In this report, PREMIUM TIMES’ Yakubu Mohammed spoke with some locals who share their experiences as ‘freed captives’ in their homeland.

Women in Kuta IDP camp during palliative distribution last year

Zakari Adam, a 25-year-old farmer from Bassa, one of the villages in the Allawa district of Shiroro Local Government Area (LGA), fled his community in 2021 following repeated terror attacks. Like a nomad, he moved from one displaced persons camp to another until hardship forced him back home.

“In 2021, I fled to an IDP camp at Erena village,” Mr Adam recalled, adding that the village later witnessed a deadly attack that forced him to Kuta, the headquarters of Shiroro LGA. “At the IDP camp in Kuta, we were left to cater for ourselves.”
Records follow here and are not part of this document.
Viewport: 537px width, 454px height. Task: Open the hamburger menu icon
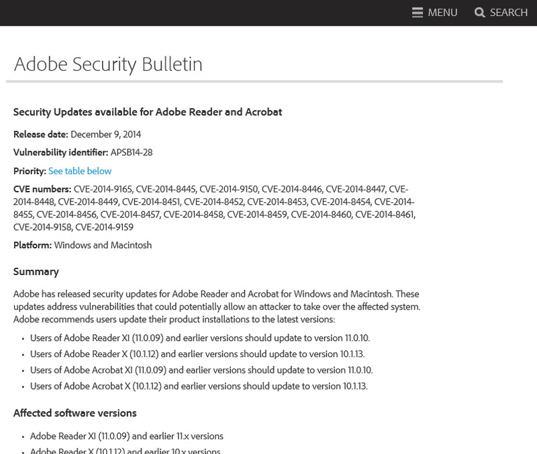click(418, 13)
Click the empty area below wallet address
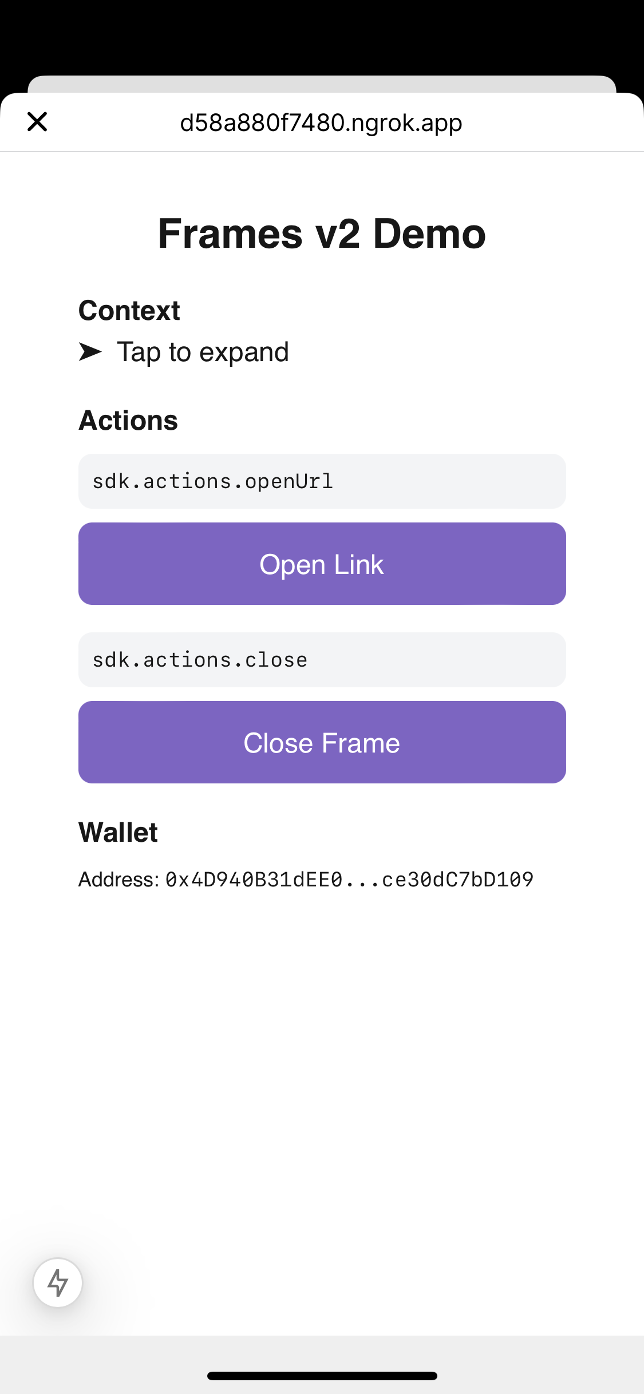This screenshot has width=644, height=1394. tap(322, 1059)
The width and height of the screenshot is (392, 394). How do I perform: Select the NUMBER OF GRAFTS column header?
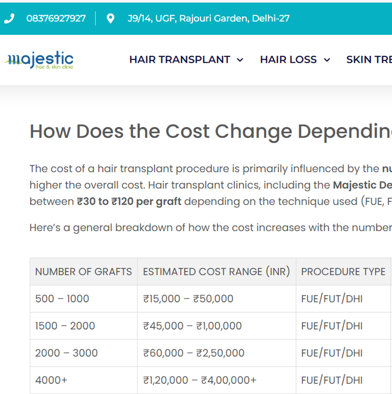(83, 272)
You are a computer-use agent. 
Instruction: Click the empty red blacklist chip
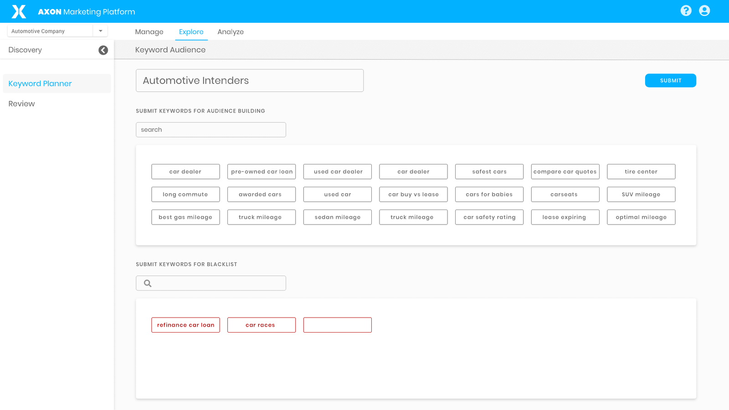(x=337, y=325)
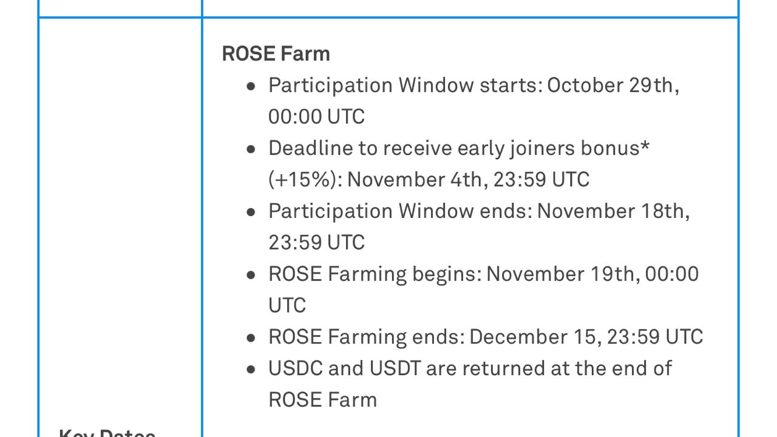Click bullet beside USDC and USDT line

coord(251,370)
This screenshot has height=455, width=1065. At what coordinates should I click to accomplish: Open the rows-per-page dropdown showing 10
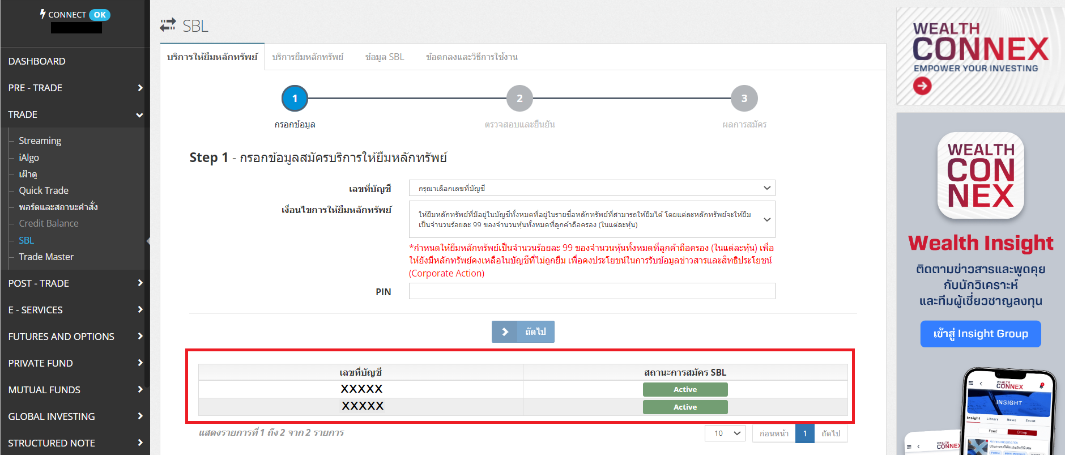pos(725,433)
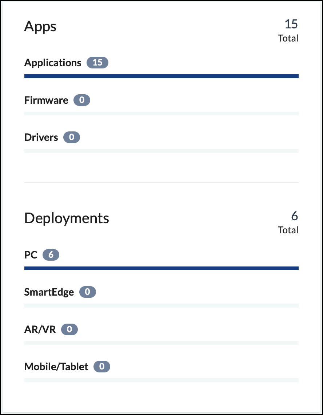Click the Deployments section heading
Image resolution: width=323 pixels, height=415 pixels.
tap(67, 219)
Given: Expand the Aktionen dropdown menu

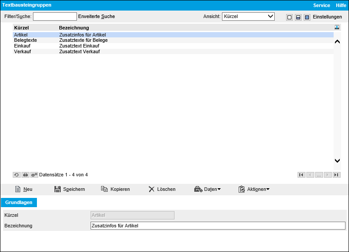Looking at the screenshot, I should (254, 189).
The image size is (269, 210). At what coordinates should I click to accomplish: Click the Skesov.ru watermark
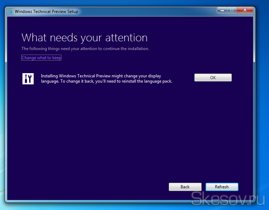click(x=229, y=199)
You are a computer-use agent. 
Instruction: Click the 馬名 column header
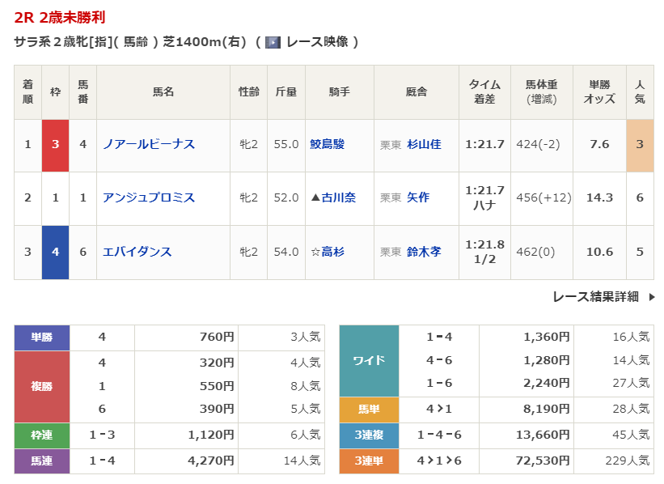163,92
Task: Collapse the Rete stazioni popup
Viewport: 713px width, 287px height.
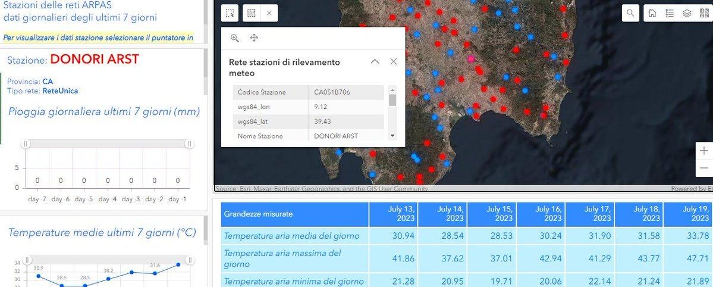Action: coord(375,61)
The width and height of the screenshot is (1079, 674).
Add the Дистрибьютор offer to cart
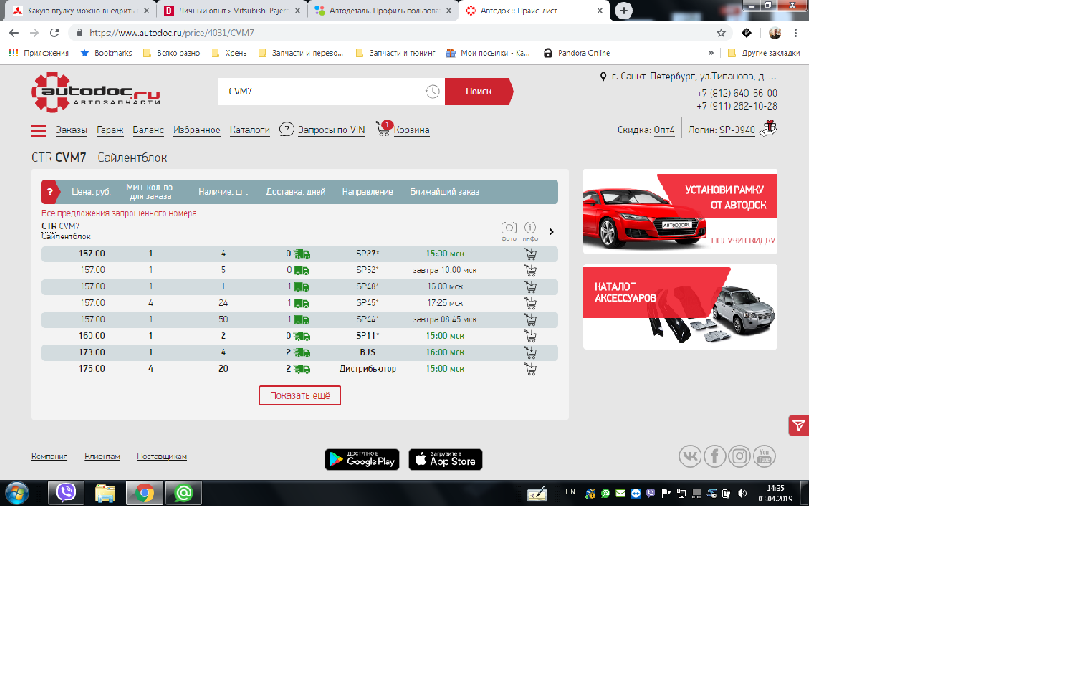point(530,368)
The young farmer explained that he lived in Kuta camp for nearly a year before returning to his community last year.

He told PREMIUM TIMES he would rather be killed by terrorists than starve to death in a tough metropolis.

Back to hell

Locals from Kurebe, also in Shiroro LGA, started witnessing terror attacks in 2020 when Boko Haram insurgents invaded the village on a market day. It reached its peak in 2022 when the Nigerian Air Force while targeting terrorists, killed at least 14 villagers including minor girls and a woman. The operations in April and August 2022 were targeted at the terrorists but killed civilians. Subsequently, many of them fled the village to various urban cities.

The aftermath of the April bombing.
The aftermath of the April bombing.

But survival was not easy for the escapees as they had to live like abandoned refugees in other parts of the state and neighbouring states. Many have now returned to the banditry-ravaged village, while some sneak in and out for farming.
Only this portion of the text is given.